Les systèmes financiers décentralisés (SFD) contribuent à hauteur de 10,4% dans le financement de l’économie sénégalaise.
Selon, Amadou Ba, ministre de l’Economie, des Finances et du Plan qui a fait l’annonce ce jeudi 21 décembre lors d’une rencontre avec des acteurs de ce secteur et des assurances, « les systèmes financiers décentralisés (SFD) constituent un secteur vital pour l’économie nationale. Ajoutant que la vitalité de la micro finance sénégalaise n’est plus à démontrer ».
Amadou Bâ de révéler qu’« au troisième trimestre de l’année en cours, les SFD (systèmes financiers décentralisés) totalisent plus de 2 millions de clients, ce qui a permis d’atteindre un taux de pénétration du secteur de 18,6%. Sur la même période, les dépôts et les crédits ont atteint respectivement 309 et 351,1 milliards de F CFA. Les fonds propres sont ressortis à 114 milliards alors que les emprunts se situent à 66,3 milliards, essentiellement constitués de ressources longues (96%) », a révélé le ministre de l’Economie, des Finances et du Plan.

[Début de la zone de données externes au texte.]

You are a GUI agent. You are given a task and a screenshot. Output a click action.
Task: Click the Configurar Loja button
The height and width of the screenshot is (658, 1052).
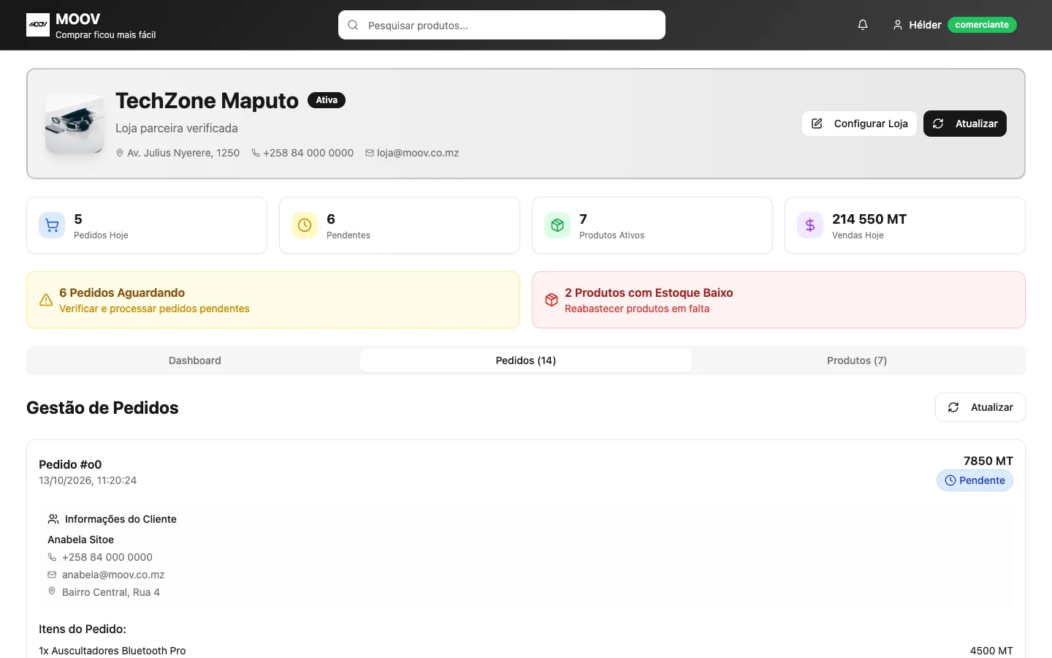click(859, 124)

De l’avis du ministre des Finances, la contribution des SFD au financement de l’économie s’établit à 10,4%. Ce qui à son avis, confirme l’effort de financement de l’activité économique par le secteur de la micro finance de l’activité économique. Toutefois, la pérennisation de ces performances devient une exigence aussi bien pour l’Etat et que pour les acteurs qui doivent s’engager à consolider l’efficacité du cadre d’exercice des activités, en particulier, par l’adoption d’une meilleure gouvernance pour s’éloigner du spectre des crises et des faillites.
Poursuivant, le ministre des finances réitère l’engagement et l’ouverture de son département à examiner toutes les problématiques qui interpellent le secteur de la microfinance afin de trouver des solutions idoines pour le renforcement des interventions des SFD en faveur du financement des acteurs économiques.

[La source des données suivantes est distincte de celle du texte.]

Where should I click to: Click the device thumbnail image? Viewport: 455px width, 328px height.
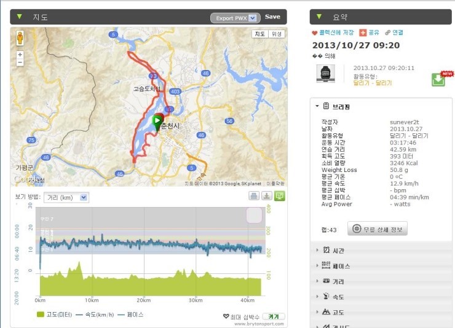pyautogui.click(x=326, y=74)
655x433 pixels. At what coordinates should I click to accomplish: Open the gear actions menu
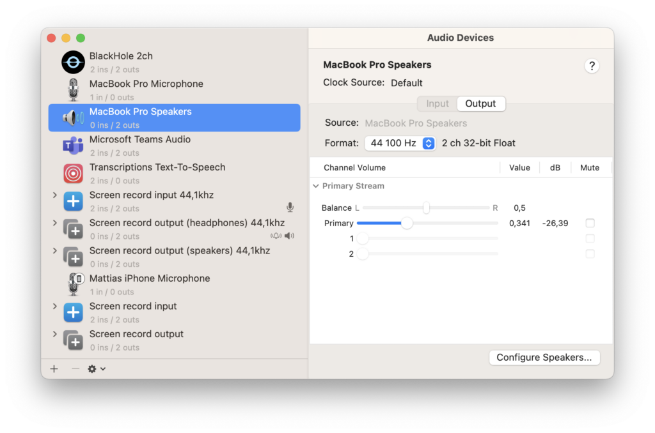point(96,368)
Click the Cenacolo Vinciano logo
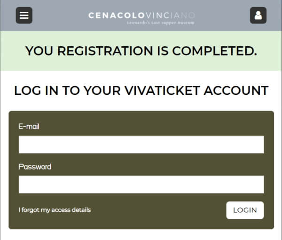The height and width of the screenshot is (240, 282). coord(141,17)
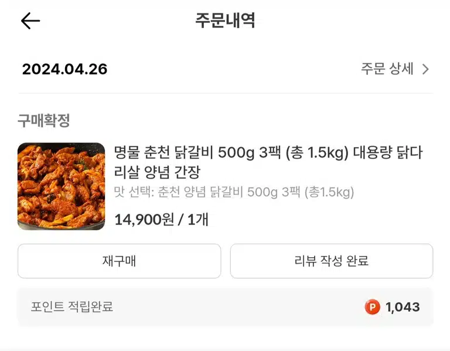This screenshot has height=351, width=450.
Task: Tap the 리뷰 작성 완료 button
Action: coord(332,261)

D’après l’Agence de presse sénégalaise qui rapporte l’information, c’est dans cette optique, que l’autorité a pris la décision de mettre en place un nouveau cadre institutionnel avec la création de la Direction Générale du secteur financier et de la compétitivité, entité regroupant la Direction des Assurances, la Direction de la monnaie et du crédit, la DRS/SFD et la Direction de l’appui du secteur privé afin de rendre plus efficace les interventions de l’Etat en direction du secteur financier.